Hong Kong Wants to Build Artificial Islands to Solve Its Housing Crisis

Hong Kong Wants to Build Artificial Islands to Solve Its Housing Crisis

The geography of Hong Kong consists of more than 250 different islands. And there soon might be even more.

Hong Kong is considering building entirely new artificial islands to combat its housing crisis. City officials are pitching a plan they call “Lantau Tomorrow Vision” that would build an artificial 2,500-acre island. The project may continue with an additional 1,700 acres of land reclamation around another island called Hei Ling Chau.

The plan is named after Lantau, the largest of Hong Kong’s islands, and the island the newer ones will be scattered around.

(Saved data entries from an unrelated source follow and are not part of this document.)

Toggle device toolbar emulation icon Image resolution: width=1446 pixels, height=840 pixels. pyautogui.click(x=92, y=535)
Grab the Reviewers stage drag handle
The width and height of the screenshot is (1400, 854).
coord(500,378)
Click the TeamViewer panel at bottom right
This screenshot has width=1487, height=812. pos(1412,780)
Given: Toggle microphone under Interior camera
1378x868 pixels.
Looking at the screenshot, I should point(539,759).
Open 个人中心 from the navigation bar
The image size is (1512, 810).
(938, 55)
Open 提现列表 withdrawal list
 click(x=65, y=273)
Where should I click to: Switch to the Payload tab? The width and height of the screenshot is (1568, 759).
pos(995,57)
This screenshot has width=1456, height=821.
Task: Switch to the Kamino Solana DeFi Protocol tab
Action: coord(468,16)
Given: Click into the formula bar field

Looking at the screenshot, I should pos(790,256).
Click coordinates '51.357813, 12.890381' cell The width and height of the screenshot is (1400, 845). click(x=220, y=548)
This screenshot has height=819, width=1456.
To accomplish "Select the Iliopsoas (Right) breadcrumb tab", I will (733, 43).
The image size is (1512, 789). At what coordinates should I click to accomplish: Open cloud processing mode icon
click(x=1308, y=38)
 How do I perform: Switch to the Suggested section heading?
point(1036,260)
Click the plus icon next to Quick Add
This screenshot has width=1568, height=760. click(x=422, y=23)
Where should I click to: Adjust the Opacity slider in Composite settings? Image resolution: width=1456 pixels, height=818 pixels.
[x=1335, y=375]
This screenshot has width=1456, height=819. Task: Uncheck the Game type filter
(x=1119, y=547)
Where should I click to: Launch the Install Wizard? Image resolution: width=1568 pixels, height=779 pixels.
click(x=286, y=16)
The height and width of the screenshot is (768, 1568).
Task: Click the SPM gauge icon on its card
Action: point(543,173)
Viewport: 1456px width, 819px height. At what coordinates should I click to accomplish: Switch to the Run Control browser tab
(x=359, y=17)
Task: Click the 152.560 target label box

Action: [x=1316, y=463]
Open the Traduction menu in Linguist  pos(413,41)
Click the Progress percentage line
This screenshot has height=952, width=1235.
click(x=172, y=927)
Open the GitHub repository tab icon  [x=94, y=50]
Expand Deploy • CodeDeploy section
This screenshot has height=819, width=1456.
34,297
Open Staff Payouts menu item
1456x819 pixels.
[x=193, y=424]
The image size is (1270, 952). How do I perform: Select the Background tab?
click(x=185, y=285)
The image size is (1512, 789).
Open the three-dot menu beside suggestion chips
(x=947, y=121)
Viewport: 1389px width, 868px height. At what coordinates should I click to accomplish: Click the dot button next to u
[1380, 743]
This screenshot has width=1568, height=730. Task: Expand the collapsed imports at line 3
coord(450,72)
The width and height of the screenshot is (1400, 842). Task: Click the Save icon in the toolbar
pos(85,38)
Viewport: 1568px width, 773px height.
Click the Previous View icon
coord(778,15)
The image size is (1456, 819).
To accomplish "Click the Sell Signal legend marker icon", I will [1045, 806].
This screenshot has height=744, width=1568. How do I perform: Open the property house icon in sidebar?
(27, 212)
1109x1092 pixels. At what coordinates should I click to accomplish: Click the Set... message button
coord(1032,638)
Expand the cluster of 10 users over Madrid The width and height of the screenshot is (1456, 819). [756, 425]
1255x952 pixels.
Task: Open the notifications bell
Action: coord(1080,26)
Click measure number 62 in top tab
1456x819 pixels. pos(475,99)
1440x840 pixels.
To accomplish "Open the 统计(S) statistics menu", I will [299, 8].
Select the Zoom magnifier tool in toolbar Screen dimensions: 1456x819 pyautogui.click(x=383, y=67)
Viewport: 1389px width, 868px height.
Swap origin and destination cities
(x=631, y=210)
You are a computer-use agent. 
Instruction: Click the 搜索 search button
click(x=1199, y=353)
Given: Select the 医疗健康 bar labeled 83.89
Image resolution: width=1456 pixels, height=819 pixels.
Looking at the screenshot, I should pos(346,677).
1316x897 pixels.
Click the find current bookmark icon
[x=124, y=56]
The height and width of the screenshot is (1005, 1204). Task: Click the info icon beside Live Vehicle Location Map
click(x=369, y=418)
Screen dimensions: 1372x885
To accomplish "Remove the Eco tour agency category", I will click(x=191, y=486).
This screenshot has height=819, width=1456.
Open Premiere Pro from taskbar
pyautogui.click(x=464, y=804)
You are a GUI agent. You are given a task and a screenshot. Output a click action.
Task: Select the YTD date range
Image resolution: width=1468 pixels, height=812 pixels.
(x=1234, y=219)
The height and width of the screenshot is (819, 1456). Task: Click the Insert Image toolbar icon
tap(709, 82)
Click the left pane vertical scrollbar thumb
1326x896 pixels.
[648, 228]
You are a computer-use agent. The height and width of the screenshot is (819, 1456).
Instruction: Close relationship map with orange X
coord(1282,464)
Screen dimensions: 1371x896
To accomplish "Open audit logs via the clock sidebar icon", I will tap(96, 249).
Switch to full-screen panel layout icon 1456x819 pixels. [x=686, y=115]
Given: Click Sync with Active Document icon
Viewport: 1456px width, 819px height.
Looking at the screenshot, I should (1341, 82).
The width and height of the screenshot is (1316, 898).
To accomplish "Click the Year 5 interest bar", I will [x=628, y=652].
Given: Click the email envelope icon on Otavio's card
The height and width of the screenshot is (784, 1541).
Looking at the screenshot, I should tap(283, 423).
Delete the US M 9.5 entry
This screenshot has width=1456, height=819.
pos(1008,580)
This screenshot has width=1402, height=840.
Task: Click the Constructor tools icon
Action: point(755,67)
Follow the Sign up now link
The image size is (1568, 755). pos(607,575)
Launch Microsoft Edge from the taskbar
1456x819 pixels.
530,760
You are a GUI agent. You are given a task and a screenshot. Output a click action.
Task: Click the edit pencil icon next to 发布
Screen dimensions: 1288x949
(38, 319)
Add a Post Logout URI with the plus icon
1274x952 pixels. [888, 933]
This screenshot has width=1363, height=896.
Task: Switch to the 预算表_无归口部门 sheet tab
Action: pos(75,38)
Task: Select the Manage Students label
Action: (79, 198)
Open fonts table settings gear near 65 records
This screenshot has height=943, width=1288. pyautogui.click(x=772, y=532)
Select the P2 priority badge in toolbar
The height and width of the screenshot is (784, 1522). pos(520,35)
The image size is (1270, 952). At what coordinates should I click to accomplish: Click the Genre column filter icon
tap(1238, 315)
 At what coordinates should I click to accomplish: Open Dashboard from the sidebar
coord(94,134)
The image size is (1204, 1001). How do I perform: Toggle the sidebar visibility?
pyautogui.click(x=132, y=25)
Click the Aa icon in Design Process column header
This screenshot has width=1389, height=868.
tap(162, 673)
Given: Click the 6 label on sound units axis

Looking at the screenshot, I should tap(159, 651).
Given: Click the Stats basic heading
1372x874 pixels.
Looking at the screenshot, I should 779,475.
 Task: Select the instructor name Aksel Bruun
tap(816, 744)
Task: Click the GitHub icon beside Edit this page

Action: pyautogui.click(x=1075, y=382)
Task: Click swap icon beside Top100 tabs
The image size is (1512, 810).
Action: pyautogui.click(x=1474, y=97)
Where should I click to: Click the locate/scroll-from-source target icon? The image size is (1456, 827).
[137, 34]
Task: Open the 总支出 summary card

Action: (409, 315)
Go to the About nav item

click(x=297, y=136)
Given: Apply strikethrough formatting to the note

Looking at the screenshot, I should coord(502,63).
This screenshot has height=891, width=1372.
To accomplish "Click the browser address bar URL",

No American city even begins to compare to the Hong Kong housing crisis. The territory has the world’s most expensive property market, about 40 percent higher than the closest runner-up, Singapore, according to The Economist. Housing on the new artificial islands would be able to accommodate 1.1 million people.

But critics of the “Lantau Tomorrow” plan mention the high price tag (an estimated $63.8 billion), which equates to about half of the city’s fiscal reserves. They also mention concerns about the environmental impact of constructing new land in Hong Kong’s waters. Tom Yam, who is campaigning against the project claims told CityLab that the “narrowing of the passageway to the open sea will create an almost enclosed environment, where water-current movement will be greatly reduced, and oxygen contents of the water slowly depleted."

According to the South China Morning Post, there is a wait of five years and three months to be granted public housing in Hong Kong — the longest it’s been in 18 years.

Don’t expect to be exploring any new, man-made parts of Hong Kong anytime soon. If approved, construction is unlikely to start until at least 2025. The first residents would not be able to move to the new islands until 2032 and the project would not be completed until 2043.

Although the project would likely become one of the most expensive construction projects in world history, there are a few other similar tentative plans. In Saudi Arabia, King Abdullah Economic City (built in the middle of the desert) is expected to cost $500 billion upon completion in 2025.